I have a question that I haven't been able to find an answer to -- does the MARC train from BWI to WAS have space to store carry-on baggage? I'll be traveling with a backpack and a carry-on suitcase.

I know the older MARC cars had racks above the seats to store luggage, but from the google pics I've seen, it appears that the newer bi-level trains no longer have these spacious racks.

If there are no racks, are trains around 7am in the morning into WAS especially full? I'm thinking maybe I can place the suitcase and backpack in an empty seat. It's going to be a rough ride if I have to squeeze the suitcase, backpack, and myself all into one seat.

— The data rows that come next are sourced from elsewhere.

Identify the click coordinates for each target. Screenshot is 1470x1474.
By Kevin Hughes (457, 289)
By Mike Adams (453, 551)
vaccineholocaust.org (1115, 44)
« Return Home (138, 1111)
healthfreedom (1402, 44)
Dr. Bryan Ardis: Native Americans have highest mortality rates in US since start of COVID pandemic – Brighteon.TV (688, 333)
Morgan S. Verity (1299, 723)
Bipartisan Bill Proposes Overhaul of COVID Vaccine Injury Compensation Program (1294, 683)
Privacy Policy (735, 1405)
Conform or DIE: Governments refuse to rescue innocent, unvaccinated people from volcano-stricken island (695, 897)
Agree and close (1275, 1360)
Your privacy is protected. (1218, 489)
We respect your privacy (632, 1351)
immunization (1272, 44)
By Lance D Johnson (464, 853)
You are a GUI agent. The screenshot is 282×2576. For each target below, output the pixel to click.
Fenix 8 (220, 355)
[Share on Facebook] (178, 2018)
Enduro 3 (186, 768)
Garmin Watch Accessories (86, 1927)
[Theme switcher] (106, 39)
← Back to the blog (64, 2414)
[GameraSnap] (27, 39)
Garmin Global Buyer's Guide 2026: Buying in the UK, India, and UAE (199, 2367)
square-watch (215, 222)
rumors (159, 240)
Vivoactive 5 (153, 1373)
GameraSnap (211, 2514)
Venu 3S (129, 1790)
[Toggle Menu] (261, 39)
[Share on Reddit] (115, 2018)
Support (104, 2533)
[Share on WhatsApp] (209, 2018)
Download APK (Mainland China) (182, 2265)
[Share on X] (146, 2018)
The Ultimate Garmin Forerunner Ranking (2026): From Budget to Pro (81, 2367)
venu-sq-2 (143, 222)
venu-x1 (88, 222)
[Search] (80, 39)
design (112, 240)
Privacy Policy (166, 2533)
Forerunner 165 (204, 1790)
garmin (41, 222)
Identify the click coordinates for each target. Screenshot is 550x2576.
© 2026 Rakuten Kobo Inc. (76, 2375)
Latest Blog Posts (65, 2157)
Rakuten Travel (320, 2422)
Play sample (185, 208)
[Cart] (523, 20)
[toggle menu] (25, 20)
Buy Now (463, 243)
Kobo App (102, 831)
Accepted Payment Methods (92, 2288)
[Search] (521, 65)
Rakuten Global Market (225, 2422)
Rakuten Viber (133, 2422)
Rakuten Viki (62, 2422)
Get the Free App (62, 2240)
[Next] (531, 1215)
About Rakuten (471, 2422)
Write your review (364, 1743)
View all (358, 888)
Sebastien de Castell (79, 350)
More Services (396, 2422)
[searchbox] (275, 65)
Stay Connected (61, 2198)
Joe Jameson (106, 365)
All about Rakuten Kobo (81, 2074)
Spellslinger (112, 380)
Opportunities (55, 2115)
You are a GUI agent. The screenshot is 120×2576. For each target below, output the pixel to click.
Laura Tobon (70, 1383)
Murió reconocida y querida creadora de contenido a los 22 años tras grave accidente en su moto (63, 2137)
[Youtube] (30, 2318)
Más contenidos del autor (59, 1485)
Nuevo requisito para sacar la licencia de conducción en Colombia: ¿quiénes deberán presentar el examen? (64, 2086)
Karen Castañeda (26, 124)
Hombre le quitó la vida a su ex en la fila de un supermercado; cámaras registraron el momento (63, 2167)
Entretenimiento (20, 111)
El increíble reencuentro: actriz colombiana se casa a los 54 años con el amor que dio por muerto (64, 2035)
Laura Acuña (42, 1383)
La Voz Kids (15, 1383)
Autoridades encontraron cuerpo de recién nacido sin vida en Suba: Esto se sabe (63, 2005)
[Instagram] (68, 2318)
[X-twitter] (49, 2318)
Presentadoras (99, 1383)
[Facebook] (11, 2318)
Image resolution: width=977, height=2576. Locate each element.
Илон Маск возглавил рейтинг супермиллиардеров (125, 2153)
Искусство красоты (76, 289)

I've looked into traveling on Amtrak or the WMATA bus to BWI, but only MARC provides service at the right time for me.

Thanks!


----------



## the_traveler (Aug 18, 2015)

I can't speak of MARC specifically, but other commuter railroads that use bi-levels only have enough above the seat area to hold something small like a briefcase.


----------



## Ryan (Aug 18, 2015)

On the Penn Line, you'll see mostly the Kawasaki bilevels.

In the small seating areas on the "main" level (before you get to the stairs that go up and down) there is a small bit of dead space up against the back of a seat pair that you can stash a bag. I just used that space on Friday to store my larger than airplane carry on suitcase when returning from a flight that came into National.

It's going to be somewhat crowded, as you're heading into town with the rush hour, but it can certainly work.


----------



## Guest (Aug 18, 2015)

thank you for the advice!


----------